- [Work to be completed]:
Each line below that carries the string "computer" must appear in the answer.
• • • • •
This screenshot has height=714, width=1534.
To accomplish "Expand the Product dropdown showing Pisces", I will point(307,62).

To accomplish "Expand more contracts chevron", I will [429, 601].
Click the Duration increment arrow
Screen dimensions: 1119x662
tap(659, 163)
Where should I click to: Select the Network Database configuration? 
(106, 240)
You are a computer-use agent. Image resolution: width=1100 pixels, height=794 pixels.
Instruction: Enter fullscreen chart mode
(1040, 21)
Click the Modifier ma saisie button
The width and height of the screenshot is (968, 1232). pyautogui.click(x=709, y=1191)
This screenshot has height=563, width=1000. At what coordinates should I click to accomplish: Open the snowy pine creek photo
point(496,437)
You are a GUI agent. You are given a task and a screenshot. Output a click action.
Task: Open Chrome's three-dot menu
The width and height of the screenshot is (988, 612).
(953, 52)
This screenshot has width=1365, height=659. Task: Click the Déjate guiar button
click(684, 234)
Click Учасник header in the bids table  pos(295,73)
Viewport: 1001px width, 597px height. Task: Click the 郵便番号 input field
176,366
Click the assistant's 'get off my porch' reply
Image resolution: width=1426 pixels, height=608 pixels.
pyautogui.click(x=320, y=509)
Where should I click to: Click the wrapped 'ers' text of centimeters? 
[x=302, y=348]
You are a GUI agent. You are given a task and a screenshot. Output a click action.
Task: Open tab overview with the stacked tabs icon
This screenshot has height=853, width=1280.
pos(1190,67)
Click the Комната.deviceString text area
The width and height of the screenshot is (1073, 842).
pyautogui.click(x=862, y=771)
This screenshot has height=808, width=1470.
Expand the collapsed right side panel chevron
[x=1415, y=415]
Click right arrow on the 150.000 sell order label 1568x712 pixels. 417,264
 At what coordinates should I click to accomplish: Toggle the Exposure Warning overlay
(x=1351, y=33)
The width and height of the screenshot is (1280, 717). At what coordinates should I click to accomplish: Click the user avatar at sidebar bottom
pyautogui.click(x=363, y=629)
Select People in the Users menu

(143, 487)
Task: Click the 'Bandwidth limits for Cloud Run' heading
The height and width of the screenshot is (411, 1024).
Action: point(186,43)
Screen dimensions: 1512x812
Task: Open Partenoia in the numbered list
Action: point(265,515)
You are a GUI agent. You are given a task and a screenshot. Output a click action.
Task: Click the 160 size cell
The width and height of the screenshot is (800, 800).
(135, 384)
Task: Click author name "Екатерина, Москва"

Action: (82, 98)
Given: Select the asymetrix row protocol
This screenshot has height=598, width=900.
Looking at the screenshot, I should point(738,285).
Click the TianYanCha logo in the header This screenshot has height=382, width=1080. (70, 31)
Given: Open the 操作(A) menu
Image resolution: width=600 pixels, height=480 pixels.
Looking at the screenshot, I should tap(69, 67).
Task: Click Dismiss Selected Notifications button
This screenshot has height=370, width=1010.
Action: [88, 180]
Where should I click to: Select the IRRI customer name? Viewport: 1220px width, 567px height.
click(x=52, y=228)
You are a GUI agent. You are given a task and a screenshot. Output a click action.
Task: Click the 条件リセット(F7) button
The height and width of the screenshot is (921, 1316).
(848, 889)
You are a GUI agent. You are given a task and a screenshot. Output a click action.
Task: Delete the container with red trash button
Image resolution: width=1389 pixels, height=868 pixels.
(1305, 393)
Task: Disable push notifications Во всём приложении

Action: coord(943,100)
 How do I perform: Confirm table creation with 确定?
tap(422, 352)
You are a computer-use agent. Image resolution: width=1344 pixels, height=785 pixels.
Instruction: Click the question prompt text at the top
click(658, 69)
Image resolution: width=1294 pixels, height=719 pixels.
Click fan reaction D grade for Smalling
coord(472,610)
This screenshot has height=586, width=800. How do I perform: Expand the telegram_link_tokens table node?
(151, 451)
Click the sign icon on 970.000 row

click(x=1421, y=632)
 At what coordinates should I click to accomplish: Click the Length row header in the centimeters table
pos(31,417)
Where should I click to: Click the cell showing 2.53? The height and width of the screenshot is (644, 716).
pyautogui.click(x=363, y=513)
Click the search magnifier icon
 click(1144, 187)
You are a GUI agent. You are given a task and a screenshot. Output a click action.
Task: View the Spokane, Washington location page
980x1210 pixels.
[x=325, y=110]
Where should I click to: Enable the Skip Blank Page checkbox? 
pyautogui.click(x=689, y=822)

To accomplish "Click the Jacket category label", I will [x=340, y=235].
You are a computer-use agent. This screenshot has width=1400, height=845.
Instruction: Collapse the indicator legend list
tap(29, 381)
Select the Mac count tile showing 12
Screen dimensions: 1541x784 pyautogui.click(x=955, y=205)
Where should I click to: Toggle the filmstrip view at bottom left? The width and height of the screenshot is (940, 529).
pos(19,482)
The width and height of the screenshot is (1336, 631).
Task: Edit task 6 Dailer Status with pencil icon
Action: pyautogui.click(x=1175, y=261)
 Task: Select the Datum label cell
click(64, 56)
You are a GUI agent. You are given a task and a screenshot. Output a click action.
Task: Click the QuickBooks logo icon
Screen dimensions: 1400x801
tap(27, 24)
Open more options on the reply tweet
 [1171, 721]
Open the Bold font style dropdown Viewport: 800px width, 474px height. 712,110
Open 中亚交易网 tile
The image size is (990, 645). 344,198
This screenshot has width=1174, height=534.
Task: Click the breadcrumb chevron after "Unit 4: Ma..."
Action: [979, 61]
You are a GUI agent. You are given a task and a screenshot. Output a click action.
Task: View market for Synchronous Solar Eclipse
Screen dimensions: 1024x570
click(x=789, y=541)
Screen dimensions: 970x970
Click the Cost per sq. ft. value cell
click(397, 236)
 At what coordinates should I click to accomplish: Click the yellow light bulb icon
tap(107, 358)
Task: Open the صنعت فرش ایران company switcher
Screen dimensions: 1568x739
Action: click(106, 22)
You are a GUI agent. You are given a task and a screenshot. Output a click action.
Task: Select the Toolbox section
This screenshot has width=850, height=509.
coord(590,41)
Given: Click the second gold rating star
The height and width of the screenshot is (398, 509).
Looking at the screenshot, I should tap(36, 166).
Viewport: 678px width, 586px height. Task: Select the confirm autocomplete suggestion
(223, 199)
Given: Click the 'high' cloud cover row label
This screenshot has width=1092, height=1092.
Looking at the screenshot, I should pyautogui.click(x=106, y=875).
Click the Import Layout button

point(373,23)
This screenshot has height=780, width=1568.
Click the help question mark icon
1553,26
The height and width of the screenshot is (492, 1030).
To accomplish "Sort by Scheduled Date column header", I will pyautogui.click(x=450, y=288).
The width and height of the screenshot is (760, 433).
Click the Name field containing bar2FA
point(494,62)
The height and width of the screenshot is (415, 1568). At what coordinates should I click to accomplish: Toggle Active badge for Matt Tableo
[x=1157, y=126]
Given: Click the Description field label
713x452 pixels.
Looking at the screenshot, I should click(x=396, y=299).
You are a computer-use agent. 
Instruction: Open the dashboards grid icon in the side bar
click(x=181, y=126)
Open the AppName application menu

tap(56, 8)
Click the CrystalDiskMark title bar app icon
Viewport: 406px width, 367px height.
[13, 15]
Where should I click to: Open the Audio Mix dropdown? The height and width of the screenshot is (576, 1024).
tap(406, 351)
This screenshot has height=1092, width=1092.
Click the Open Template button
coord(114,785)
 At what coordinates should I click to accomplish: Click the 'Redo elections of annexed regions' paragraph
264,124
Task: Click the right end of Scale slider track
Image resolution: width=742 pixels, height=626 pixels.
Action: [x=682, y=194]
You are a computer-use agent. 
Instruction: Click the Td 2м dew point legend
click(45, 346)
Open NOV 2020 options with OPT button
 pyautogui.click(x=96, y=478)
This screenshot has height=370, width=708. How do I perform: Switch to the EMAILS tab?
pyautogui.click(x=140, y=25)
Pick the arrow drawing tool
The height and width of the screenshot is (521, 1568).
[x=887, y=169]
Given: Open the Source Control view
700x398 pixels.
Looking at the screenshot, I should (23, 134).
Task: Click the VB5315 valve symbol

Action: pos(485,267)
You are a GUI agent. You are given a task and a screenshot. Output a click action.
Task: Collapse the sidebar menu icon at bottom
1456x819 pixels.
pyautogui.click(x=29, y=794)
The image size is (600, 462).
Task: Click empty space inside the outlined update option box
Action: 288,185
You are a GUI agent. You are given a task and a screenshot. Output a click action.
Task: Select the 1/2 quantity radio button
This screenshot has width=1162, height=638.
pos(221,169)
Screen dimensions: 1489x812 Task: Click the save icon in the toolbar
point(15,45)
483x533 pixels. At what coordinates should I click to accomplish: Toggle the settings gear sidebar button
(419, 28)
• • • • •
- [Exercise answer]:
You are a computer-use agent. Image resolution: width=1100 pixels, height=794 pixels.
You are a computer-use agent. Image resolution: width=1344 pixels, height=785 pixels.
You are a computer-use agent. This screenshot has width=1400, height=845.
You are a computer-use agent. 
You are a computer-use agent. 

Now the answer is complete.